**YOUR INSTRUCTIONS:** In the entries that follow, find the line containing "You are a GUI" and the line containing "Sort pitchers by the Salary column header", then retype exactly the lines from the first through the second, pictures excluded.

**EXERCISE MATERIAL:**
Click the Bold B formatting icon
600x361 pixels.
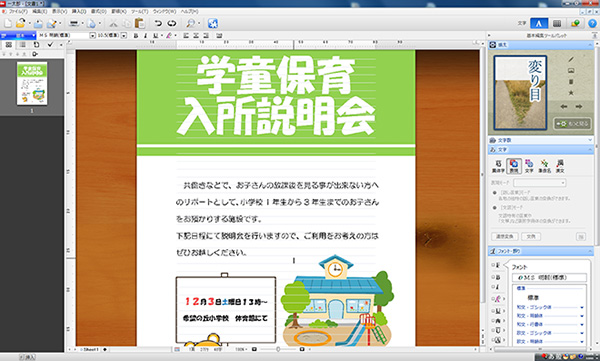[x=135, y=36]
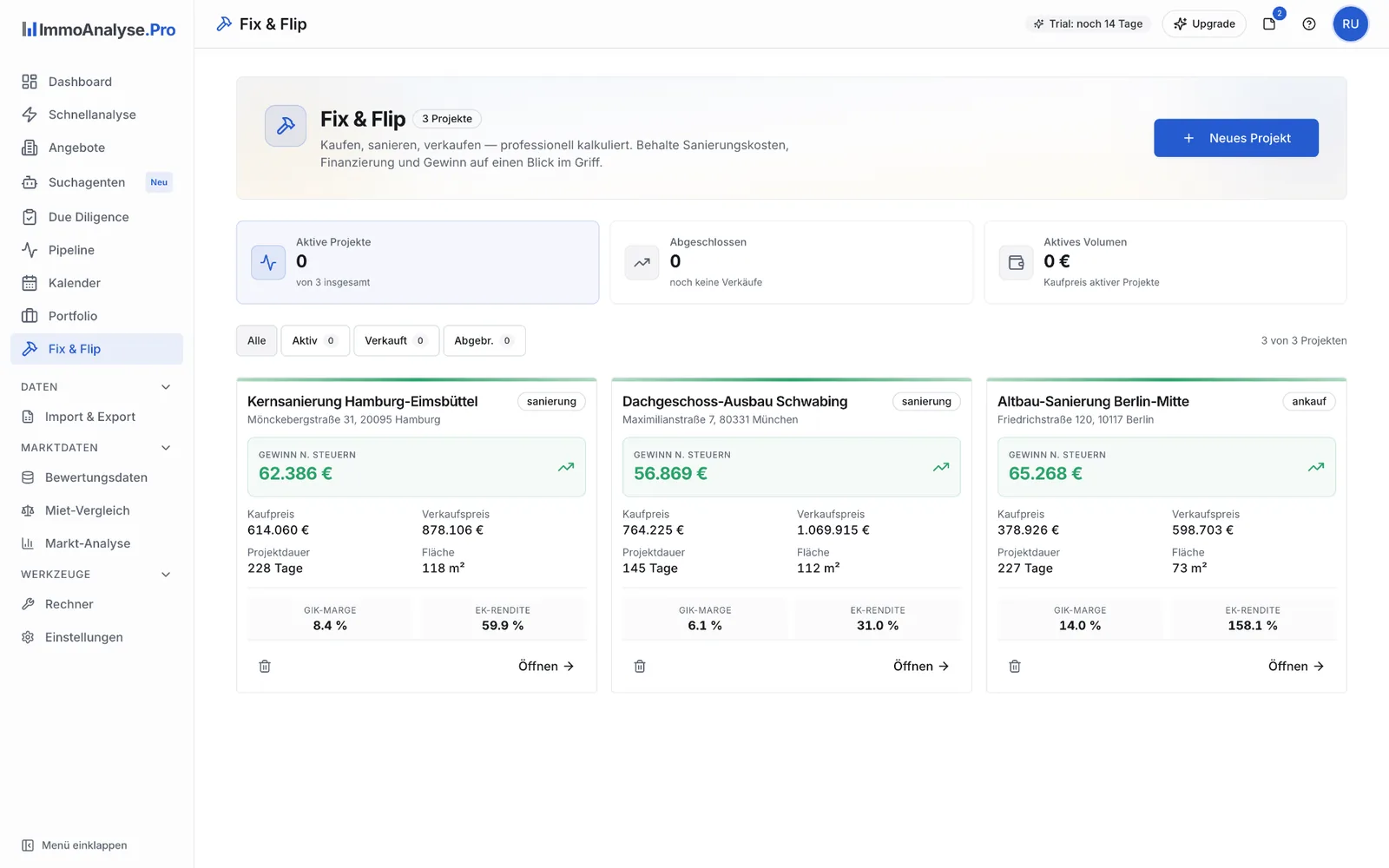Select the Aktive Projekte stat card

tap(418, 262)
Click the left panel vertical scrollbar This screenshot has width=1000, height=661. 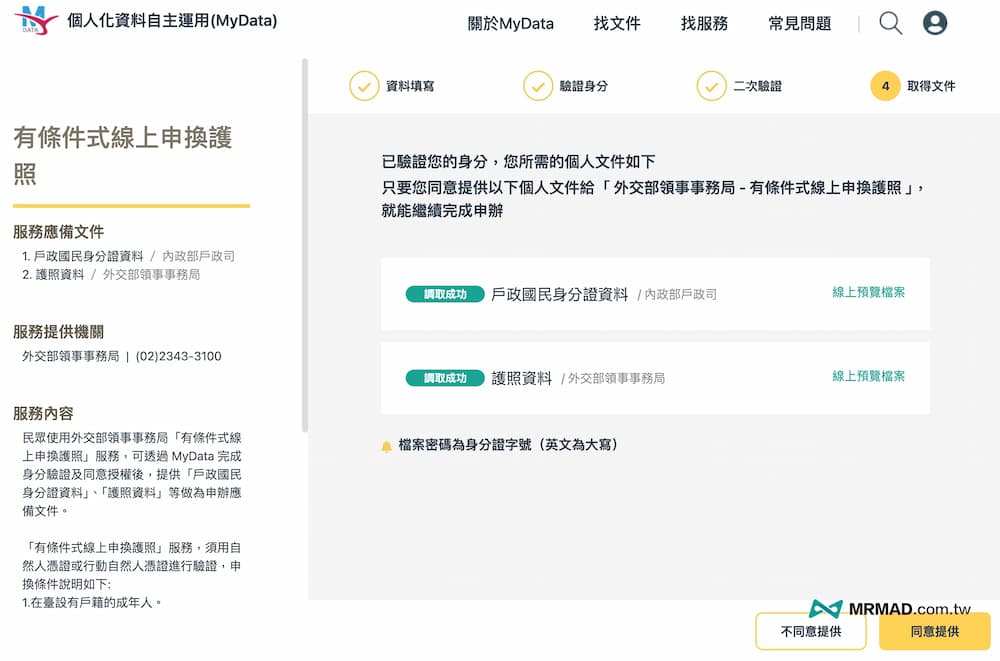[304, 240]
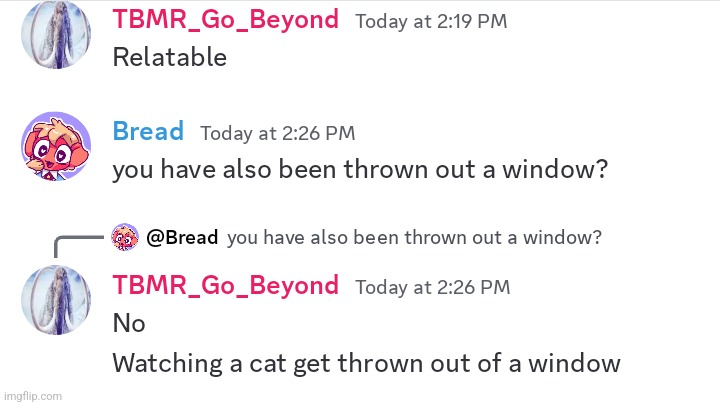
Task: Open the TBMR_Go_Beyond username at 2:26 PM
Action: pyautogui.click(x=225, y=285)
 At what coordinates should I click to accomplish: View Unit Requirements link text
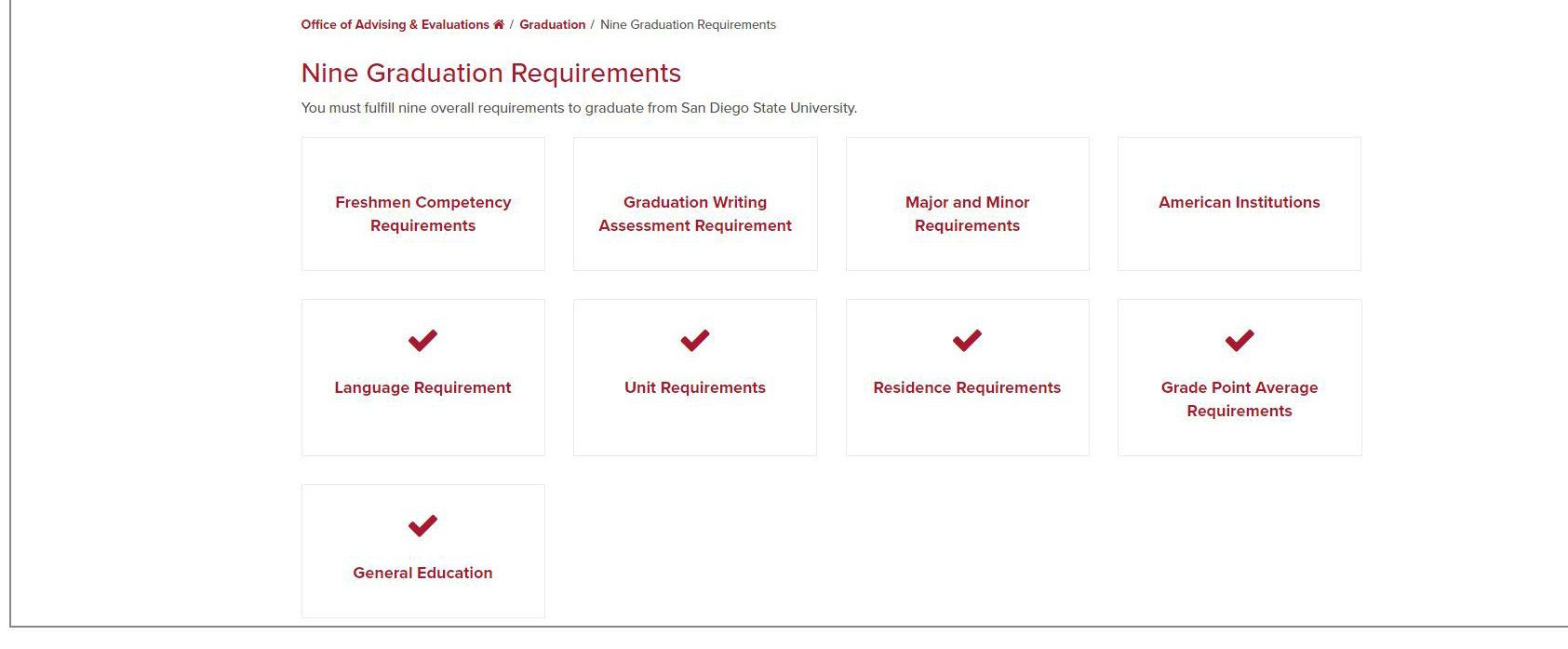click(695, 387)
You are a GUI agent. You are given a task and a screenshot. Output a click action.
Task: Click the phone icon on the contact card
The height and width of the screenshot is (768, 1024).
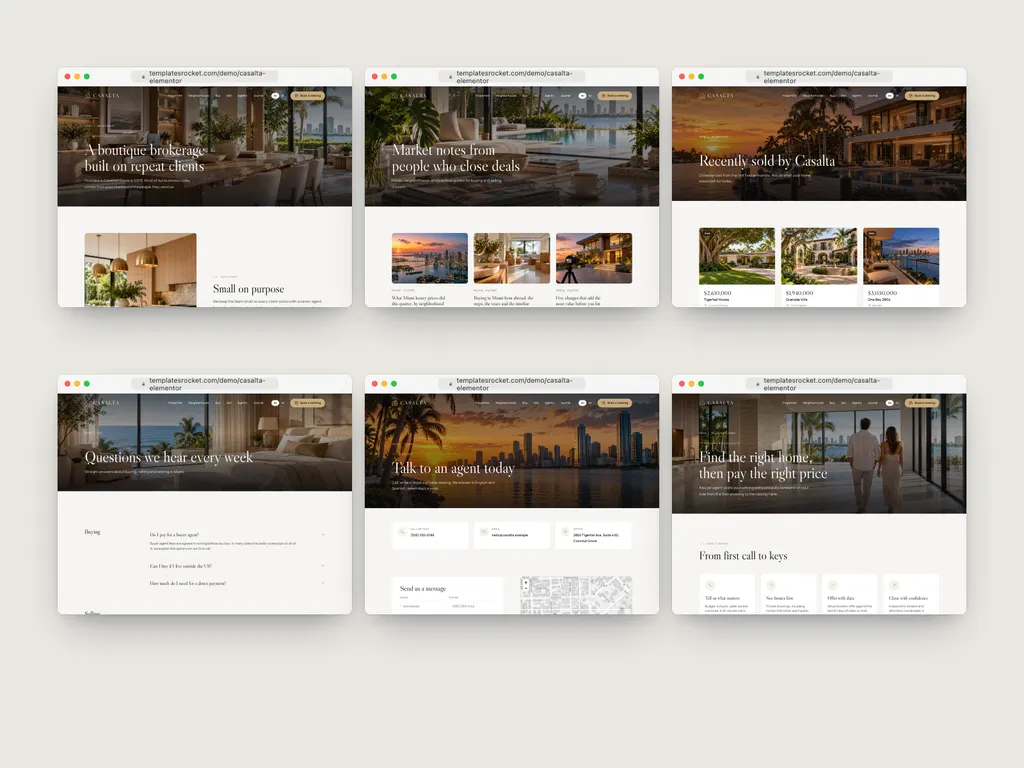tap(402, 532)
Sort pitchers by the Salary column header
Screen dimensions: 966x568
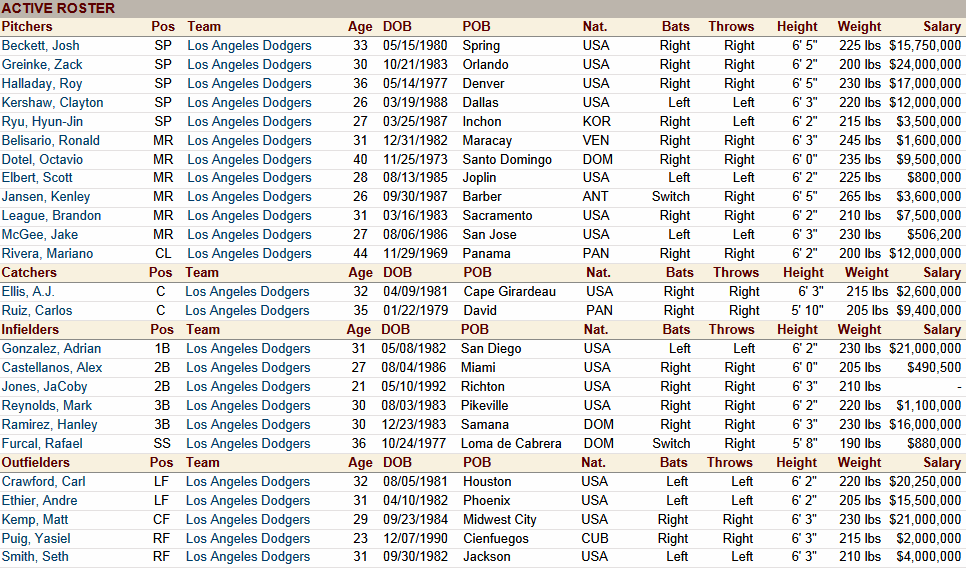point(941,27)
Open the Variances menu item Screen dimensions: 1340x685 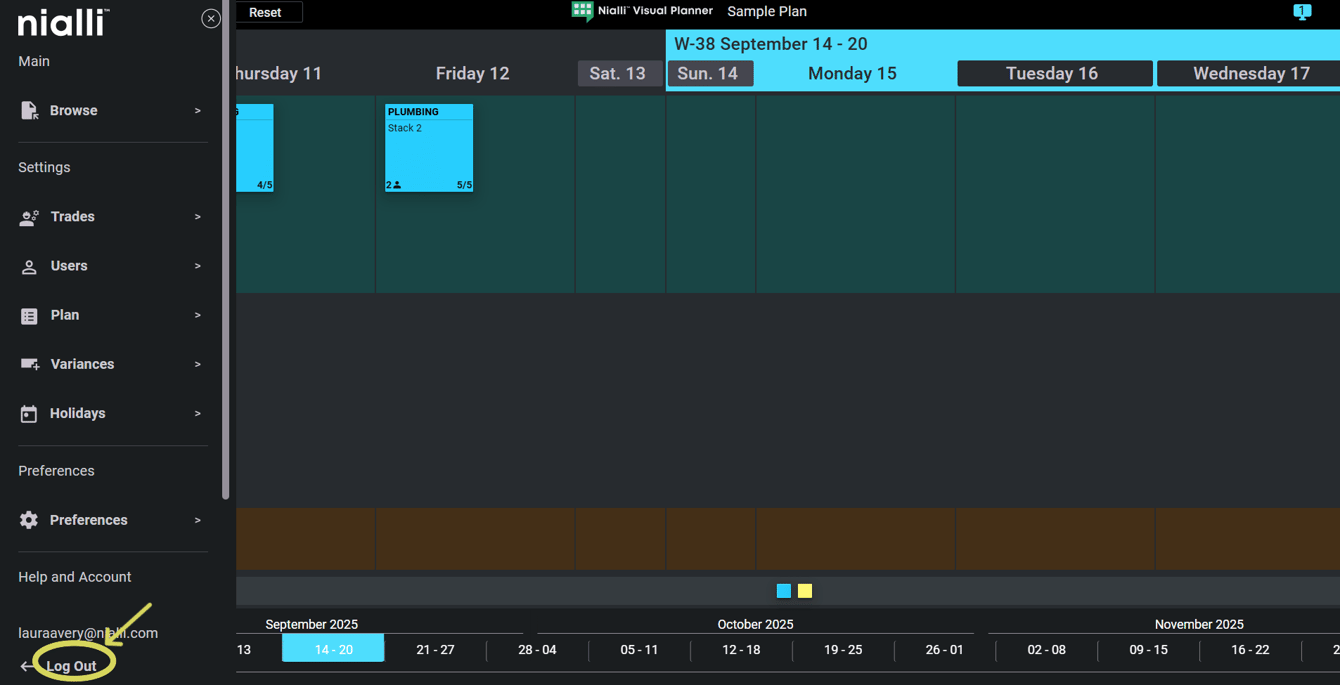[82, 365]
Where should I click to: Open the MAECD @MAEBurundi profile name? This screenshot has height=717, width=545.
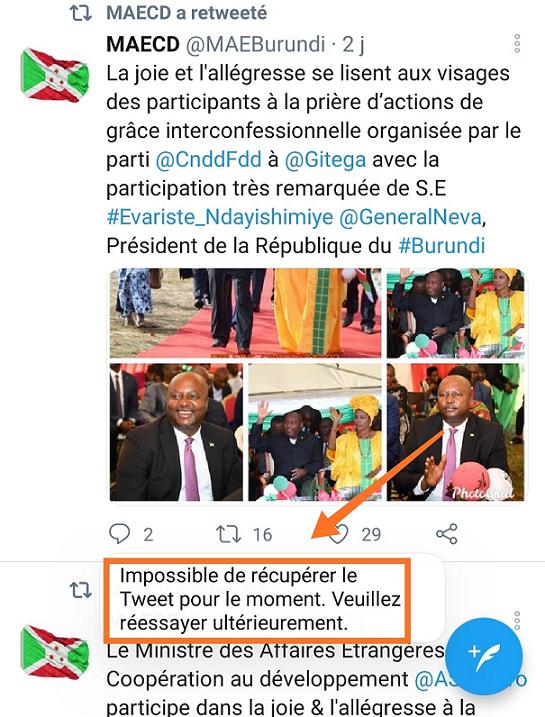[x=216, y=44]
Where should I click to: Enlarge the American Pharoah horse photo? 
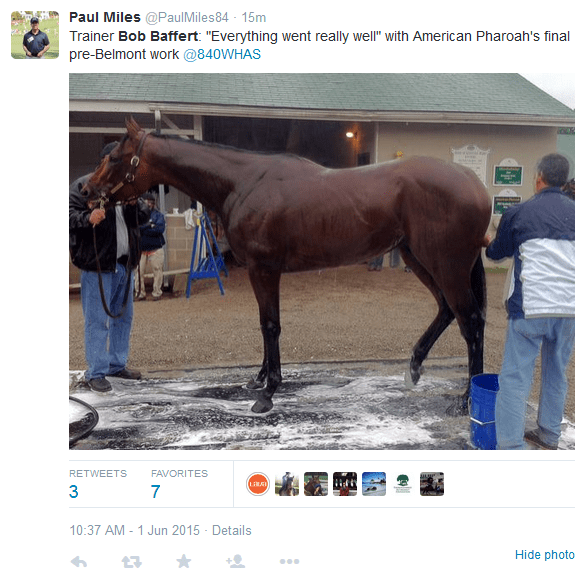(x=322, y=261)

**WRITTEN RESPONSE:**
You are a GUI agent. You are given a task and a screenshot. Output a click action.
Task: Click the phone icon on the contact card
The height and width of the screenshot is (768, 1024).
tap(402, 532)
Sort pitchers by the Salary column header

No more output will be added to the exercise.